What if your terminal could answer questions about your own docs with the clarity of a seasoned teammate—and without leaking data to the internet? That’s the promise of Retrieval-Augmented Generation (RAG): pair a language model with a private, searchable index of your documents, so responses are grounded in your data instead of guesses.

In this guide, you’ll build a minimal, working RAG pipeline on Linux using simple Bash commands and a few small Python scripts. You’ll ingest docs, embed and index them locally, retrieve relevant chunks for a question, and generate answers using either a local LLM (via Ollama) or a hosted API.

You’ll end with a repeatable workflow you can aim at logs, wikis, PDFs, READMEs—whatever text you care about.

Why RAG (and why now)?

  • Hallucinations cost time. RAG grounds answers in your data to reduce guesswork.

  • Privacy by default. Keep proprietary documentation and notes on your machine.

  • Lightweight and flexible. You don’t need a massive stack: a vector store (Chroma), an embedding model, and a generator (local or API) is enough.

  • Linux-native flow. Use Bash to wire everything together; keep scripts small, auditable, and portable.


1) Install prerequisites

We’ll use:

  • Python 3 + venv, pip

  • Basic build tools

  • Optional PDF-to-text (pdftotext via Poppler)

  • Git, curl, jq, unzip

  • Optional: Ollama for a local model

System packages (choose your distro):

Ubuntu/Debian (apt):

sudo apt update
sudo apt install -y python3 python3-venv python3-pip git curl jq unzip gcc build-essential pkg-config
# Optional: PDF to text
sudo apt install -y poppler-utils

Fedora/RHEL/CentOS (dnf):

sudo dnf install -y python3 python3-virtualenv python3-pip git curl jq unzip gcc gcc-c++ make pkgconfig
# Optional: PDF to text
sudo dnf install -y poppler-utils

openSUSE (zypper):

sudo zypper refresh
sudo zypper install -y python3 python3-pip python3-venv git curl jq unzip gcc gcc-c++ make pkg-config
# Optional: PDF to text (note the package name)
sudo zypper install -y poppler-tools

Create a project and virtual environment:

mkdir -p ~/rag-lab && cd ~/rag-lab
python3 -m venv .venv
source .venv/bin/activate
pip install --upgrade pip

Python packages:

pip install chromadb sentence-transformers requests tqdm

Optional: Install Ollama (local LLM runtime):

curl -fsSL https://ollama.com/install.sh | sh
# Pull a small, capable model (choose one):
ollama pull llama3       # good general model
# or
ollama pull mistral

Tip: You can also use a hosted API (e.g., OpenAI).
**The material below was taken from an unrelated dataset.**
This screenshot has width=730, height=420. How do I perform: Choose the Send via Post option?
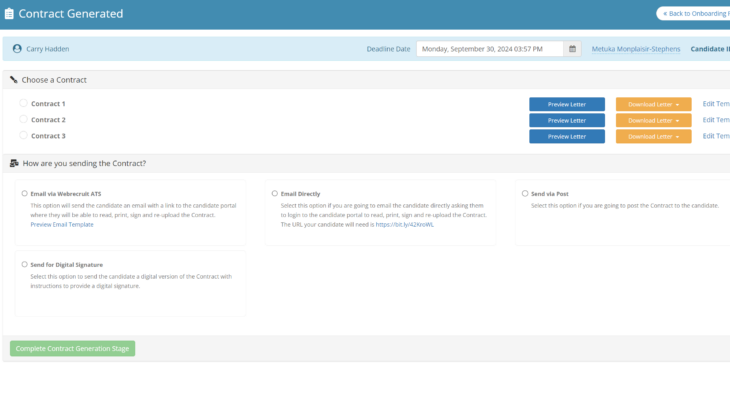(x=525, y=193)
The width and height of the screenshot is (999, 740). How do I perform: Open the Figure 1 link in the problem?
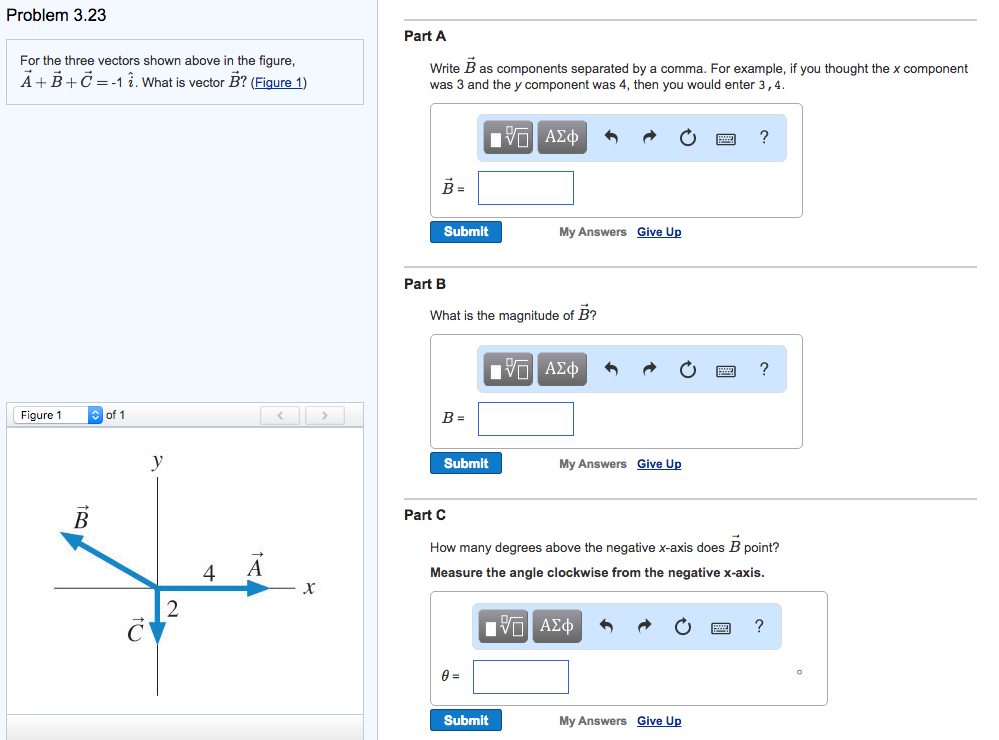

If so, export your key:

export OPENAI_API_KEY="sk-..."

If you’ll use Ollama, export a model name (or keep the default in the script):

export OLLAMA_MODEL="llama3"

2) Prepare documents and index them

Create a docs directory and drop in some files (Markdown, TXT, and optional PDF). For a quick test:

mkdir -p docs
curl -L https://raw.githubusercontent.com/docker/docs/main/get-started/overview.md -o docs/docker_overview.md
curl -L https://raw.githubusercontent.com/redis/redis/unstable/README.md -o docs/redis_readme.md

Optional PDF example (if you installed pdftotext):

  • Place any PDF in docs/, e.g., docs/example.pdf

Now create a script to ingest and embed documents into a local Chroma DB.

Save as ingest.py:

#!/usr/bin/env python3
import os, sys, subprocess, uuid
from pathlib import Path
from typing import List
from tqdm import tqdm

import chromadb
from sentence_transformers import SentenceTransformer

DOC_DIR = Path("docs")
DB_DIR = Path("rag_store")
COLLECTION_NAME = "docs"

def read_text_from_file(path: Path) -> str:
    suffix = path.suffix.lower()
    if suffix in [".md", ".txt", ".rst"]:
        try:
            return path.read_text(encoding="utf-8", errors="ignore")
        except Exception:
            return path.read_text(errors="ignore")
    elif suffix == ".pdf":
        # Requires pdftotext (poppler-utils/poppler-tools)
        try:
            out = subprocess.check_output(
                ["pdftotext", "-layout", "-nopgbrk", str(path), "-"],
                stderr=subprocess.DEVNULL
            )
            return out.decode("utf-8", errors="ignore")
        except Exception as e:
            print(f"Warning: could not convert PDF {path}: {e}", file=sys.stderr)
            return ""
    else:
        return ""

def chunk_by_words(text: str, chunk_size: int = 200, overlap: int = 40) -> List[str]:
    words = text.split()
    chunks = []
    start = 0
    while start < len(words):
        end = min(start + chunk_size, len(words))
        chunk = " ".join(words[start:end])
        if chunk.strip():
            chunks.append(chunk)
        if end == len(words):
            break
        start = end - overlap
        if start < 0:
            start = 0
    return chunks

def main():
    if not DOC_DIR.exists():
        print(f"Missing {DOC_DIR}/", file=sys.stderr)
        sys.exit(1)

    client = chromadb.PersistentClient(path=str(DB_DIR))
    collection = client.get_or_create_collection(name=COLLECTION_NAME)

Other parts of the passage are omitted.